What to do
Take the records below and set them down exactly, so that every line matches the original.

Material for this task
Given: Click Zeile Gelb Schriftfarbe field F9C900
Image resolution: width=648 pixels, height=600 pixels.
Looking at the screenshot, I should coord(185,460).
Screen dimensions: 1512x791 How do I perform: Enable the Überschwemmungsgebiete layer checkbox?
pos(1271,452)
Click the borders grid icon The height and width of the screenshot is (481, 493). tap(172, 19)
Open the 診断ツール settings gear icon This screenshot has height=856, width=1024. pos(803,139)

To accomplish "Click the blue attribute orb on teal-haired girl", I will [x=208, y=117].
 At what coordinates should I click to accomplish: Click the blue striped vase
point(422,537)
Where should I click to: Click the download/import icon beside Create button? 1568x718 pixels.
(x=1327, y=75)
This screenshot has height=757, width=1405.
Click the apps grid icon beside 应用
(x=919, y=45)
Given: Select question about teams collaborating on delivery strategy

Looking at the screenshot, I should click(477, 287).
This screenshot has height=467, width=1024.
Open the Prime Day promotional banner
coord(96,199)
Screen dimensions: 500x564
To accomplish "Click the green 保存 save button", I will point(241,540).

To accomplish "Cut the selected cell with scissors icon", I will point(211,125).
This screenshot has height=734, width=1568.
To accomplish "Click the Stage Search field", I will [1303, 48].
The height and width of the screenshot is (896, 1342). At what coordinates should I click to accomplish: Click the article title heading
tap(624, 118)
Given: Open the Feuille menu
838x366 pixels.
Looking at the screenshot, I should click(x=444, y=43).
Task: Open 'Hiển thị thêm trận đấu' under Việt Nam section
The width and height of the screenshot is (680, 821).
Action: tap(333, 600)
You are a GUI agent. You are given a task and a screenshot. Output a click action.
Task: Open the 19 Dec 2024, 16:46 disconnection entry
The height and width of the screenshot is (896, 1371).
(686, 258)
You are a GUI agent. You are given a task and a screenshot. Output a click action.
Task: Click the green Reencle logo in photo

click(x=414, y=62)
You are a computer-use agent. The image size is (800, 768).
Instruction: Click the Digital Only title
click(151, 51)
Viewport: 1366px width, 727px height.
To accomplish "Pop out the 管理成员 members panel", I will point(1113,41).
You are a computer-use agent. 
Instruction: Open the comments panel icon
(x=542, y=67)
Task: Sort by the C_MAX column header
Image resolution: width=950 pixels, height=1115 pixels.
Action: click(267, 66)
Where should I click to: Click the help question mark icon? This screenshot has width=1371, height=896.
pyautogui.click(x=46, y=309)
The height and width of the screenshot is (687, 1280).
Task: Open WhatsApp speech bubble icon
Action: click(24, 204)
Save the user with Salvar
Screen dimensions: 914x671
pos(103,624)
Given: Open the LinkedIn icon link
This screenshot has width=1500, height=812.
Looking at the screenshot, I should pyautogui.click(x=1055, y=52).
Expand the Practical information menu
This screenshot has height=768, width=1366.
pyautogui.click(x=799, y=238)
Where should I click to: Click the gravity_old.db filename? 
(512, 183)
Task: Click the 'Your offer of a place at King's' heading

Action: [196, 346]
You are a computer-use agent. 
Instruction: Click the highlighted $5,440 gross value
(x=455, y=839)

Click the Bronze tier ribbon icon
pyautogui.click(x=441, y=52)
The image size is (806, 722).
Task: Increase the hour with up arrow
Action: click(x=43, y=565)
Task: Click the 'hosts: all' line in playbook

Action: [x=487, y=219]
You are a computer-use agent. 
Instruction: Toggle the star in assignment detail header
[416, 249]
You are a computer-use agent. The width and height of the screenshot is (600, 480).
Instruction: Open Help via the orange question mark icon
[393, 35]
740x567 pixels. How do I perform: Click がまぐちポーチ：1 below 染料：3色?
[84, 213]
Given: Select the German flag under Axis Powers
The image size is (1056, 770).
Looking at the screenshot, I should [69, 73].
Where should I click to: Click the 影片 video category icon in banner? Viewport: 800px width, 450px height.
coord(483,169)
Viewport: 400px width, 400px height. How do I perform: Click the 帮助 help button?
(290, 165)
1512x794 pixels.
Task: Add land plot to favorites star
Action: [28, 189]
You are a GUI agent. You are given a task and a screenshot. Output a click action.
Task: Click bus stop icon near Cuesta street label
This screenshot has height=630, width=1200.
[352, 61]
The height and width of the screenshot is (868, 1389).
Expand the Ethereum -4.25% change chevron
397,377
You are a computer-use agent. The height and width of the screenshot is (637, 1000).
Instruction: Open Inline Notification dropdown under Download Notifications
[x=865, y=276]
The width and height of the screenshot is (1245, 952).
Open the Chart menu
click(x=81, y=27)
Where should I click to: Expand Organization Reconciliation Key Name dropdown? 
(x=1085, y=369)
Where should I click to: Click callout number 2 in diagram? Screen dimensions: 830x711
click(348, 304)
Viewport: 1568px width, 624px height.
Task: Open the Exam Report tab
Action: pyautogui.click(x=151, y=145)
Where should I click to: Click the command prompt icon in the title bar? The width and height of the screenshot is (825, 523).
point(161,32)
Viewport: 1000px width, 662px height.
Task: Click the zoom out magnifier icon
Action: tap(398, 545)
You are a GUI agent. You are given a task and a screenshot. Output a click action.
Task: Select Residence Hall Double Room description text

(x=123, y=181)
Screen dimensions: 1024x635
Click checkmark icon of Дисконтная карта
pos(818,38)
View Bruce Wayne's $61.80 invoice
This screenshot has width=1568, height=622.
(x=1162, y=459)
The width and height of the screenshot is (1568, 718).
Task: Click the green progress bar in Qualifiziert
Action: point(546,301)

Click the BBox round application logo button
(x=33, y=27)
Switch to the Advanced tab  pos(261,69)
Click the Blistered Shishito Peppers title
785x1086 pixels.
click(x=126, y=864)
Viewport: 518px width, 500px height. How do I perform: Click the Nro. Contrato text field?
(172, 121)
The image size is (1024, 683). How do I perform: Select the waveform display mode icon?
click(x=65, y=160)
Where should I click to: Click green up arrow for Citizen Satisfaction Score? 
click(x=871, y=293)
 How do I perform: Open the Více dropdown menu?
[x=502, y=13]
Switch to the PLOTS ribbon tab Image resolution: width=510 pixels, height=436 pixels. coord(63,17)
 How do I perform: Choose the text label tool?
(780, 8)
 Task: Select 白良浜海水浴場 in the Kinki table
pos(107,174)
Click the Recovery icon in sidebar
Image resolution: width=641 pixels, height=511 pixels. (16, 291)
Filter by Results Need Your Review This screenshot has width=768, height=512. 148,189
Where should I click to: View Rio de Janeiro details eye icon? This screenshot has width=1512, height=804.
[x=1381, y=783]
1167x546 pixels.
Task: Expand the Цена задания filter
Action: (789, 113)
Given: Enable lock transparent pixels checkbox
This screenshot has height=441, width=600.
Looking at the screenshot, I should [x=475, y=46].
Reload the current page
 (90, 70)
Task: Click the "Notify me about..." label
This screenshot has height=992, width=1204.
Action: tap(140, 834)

Finished exercise
Given: Click Zeile Gelb Schriftfarbe field F9C900
Image resolution: width=648 pixels, height=600 pixels.
Looking at the screenshot, I should coord(185,460).
Screen dimensions: 1512x791 How do I perform: Enable the Überschwemmungsgebiete layer checkbox?
pos(1271,452)
Click the borders grid icon The height and width of the screenshot is (481, 493). tap(172, 19)
Open the 診断ツール settings gear icon This screenshot has height=856, width=1024. pos(803,139)

To accomplish "Click the blue attribute orb on teal-haired girl", I will [x=208, y=117].
 At what coordinates should I click to accomplish: Click the blue striped vase
point(422,537)
Where should I click to: Click the download/import icon beside Create button? 1568x718 pixels.
(x=1327, y=75)
This screenshot has height=757, width=1405.
Click the apps grid icon beside 应用
(x=919, y=45)
Given: Select question about teams collaborating on delivery strategy

Looking at the screenshot, I should click(477, 287).
This screenshot has height=467, width=1024.
Open the Prime Day promotional banner
coord(96,199)
Screen dimensions: 500x564
To accomplish "Click the green 保存 save button", I will point(241,540).

To accomplish "Cut the selected cell with scissors icon", I will point(211,125).
This screenshot has height=734, width=1568.
To accomplish "Click the Stage Search field", I will [1303, 48].
The height and width of the screenshot is (896, 1342). At what coordinates should I click to accomplish: Click the article title heading
tap(624, 118)
Given: Open the Feuille menu
838x366 pixels.
Looking at the screenshot, I should click(x=444, y=43).
Task: Open 'Hiển thị thêm trận đấu' under Việt Nam section
The width and height of the screenshot is (680, 821).
Action: tap(333, 600)
You are a GUI agent. You are given a task and a screenshot. Output a click action.
Task: Open the 19 Dec 2024, 16:46 disconnection entry
The height and width of the screenshot is (896, 1371).
(686, 258)
You are a GUI agent. You are given a task and a screenshot. Output a click action.
Task: Click the green Reencle logo in photo

click(x=414, y=62)
You are a computer-use agent. The image size is (800, 768).
Instruction: Click the Digital Only title
click(151, 51)
Viewport: 1366px width, 727px height.
To accomplish "Pop out the 管理成员 members panel", I will point(1113,41).
You are a computer-use agent. 
Instruction: Open the comments panel icon
(x=542, y=67)
Task: Sort by the C_MAX column header
Image resolution: width=950 pixels, height=1115 pixels.
Action: click(267, 66)
Where should I click to: Click the help question mark icon? This screenshot has width=1371, height=896.
pyautogui.click(x=46, y=309)
The height and width of the screenshot is (687, 1280).
Task: Open WhatsApp speech bubble icon
Action: click(24, 204)
Save the user with Salvar
Screen dimensions: 914x671
pos(103,624)
Given: Open the LinkedIn icon link
This screenshot has width=1500, height=812.
Looking at the screenshot, I should pyautogui.click(x=1055, y=52).
Expand the Practical information menu
This screenshot has height=768, width=1366.
pyautogui.click(x=799, y=238)
Where should I click to: Click the gravity_old.db filename? 
(512, 183)
Task: Click the 'Your offer of a place at King's' heading

Action: [196, 346]
You are a computer-use agent. 
Instruction: Click the highlighted $5,440 gross value
(x=455, y=839)

Click the Bronze tier ribbon icon
pyautogui.click(x=441, y=52)
The image size is (806, 722).
Task: Increase the hour with up arrow
Action: click(x=43, y=565)
Task: Click the 'hosts: all' line in playbook

Action: [x=487, y=219]
You are a computer-use agent. 
Instruction: Toggle the star in assignment detail header
[416, 249]
You are a computer-use agent. The width and height of the screenshot is (600, 480).
Instruction: Open Help via the orange question mark icon
[393, 35]
740x567 pixels. How do I perform: Click がまぐちポーチ：1 below 染料：3色?
[84, 213]
Given: Select the German flag under Axis Powers
The image size is (1056, 770).
Looking at the screenshot, I should [69, 73].
Where should I click to: Click the 影片 video category icon in banner? Viewport: 800px width, 450px height.
coord(483,169)
Viewport: 400px width, 400px height. How do I perform: Click the 帮助 help button?
(290, 165)
1512x794 pixels.
Task: Add land plot to favorites star
Action: [28, 189]
You are a GUI agent. You are given a task and a screenshot. Output a click action.
Task: Click bus stop icon near Cuesta street label
This screenshot has height=630, width=1200.
[352, 61]
The height and width of the screenshot is (868, 1389).
Expand the Ethereum -4.25% change chevron
397,377
You are a computer-use agent. The height and width of the screenshot is (637, 1000).
Instruction: Open Inline Notification dropdown under Download Notifications
[x=865, y=276]
The width and height of the screenshot is (1245, 952).
Open the Chart menu
click(x=81, y=27)
Where should I click to: Expand Organization Reconciliation Key Name dropdown? 
(x=1085, y=369)
Where should I click to: Click callout number 2 in diagram? Screen dimensions: 830x711
click(348, 304)
Viewport: 1568px width, 624px height.
Task: Open the Exam Report tab
Action: pyautogui.click(x=151, y=145)
Where should I click to: Click the command prompt icon in the title bar? The width and height of the screenshot is (825, 523).
point(161,32)
Viewport: 1000px width, 662px height.
Task: Click the zoom out magnifier icon
Action: tap(398, 545)
You are a GUI agent. You are given a task and a screenshot. Output a click action.
Task: Select Residence Hall Double Room description text

(x=123, y=181)
Screen dimensions: 1024x635
Click checkmark icon of Дисконтная карта
pos(818,38)
View Bruce Wayne's $61.80 invoice
This screenshot has width=1568, height=622.
(x=1162, y=459)
The width and height of the screenshot is (1568, 718).
Task: Click the green progress bar in Qualifiziert
Action: point(546,301)

Click the BBox round application logo button
(x=33, y=27)
Switch to the Advanced tab  pos(261,69)
Click the Blistered Shishito Peppers title
785x1086 pixels.
click(x=126, y=864)
Viewport: 518px width, 500px height. How do I perform: Click the Nro. Contrato text field?
(172, 121)
The image size is (1024, 683). How do I perform: Select the waveform display mode icon?
click(x=65, y=160)
Where should I click to: Click green up arrow for Citizen Satisfaction Score? 
click(x=871, y=293)
 How do I perform: Open the Více dropdown menu?
[x=502, y=13]
Switch to the PLOTS ribbon tab Image resolution: width=510 pixels, height=436 pixels. coord(63,17)
 How do I perform: Choose the text label tool?
(780, 8)
 Task: Select 白良浜海水浴場 in the Kinki table
pos(107,174)
Click the Recovery icon in sidebar
Image resolution: width=641 pixels, height=511 pixels. (16, 291)
Filter by Results Need Your Review This screenshot has width=768, height=512. 148,189
Where should I click to: View Rio de Janeiro details eye icon? This screenshot has width=1512, height=804.
[x=1381, y=783]
1167x546 pixels.
Task: Expand the Цена задания filter
Action: (789, 113)
Given: Enable lock transparent pixels checkbox
This screenshot has height=441, width=600.
Looking at the screenshot, I should [x=475, y=46].
Reload the current page
 (90, 70)
Task: Click the "Notify me about..." label
This screenshot has height=992, width=1204.
Action: tap(140, 834)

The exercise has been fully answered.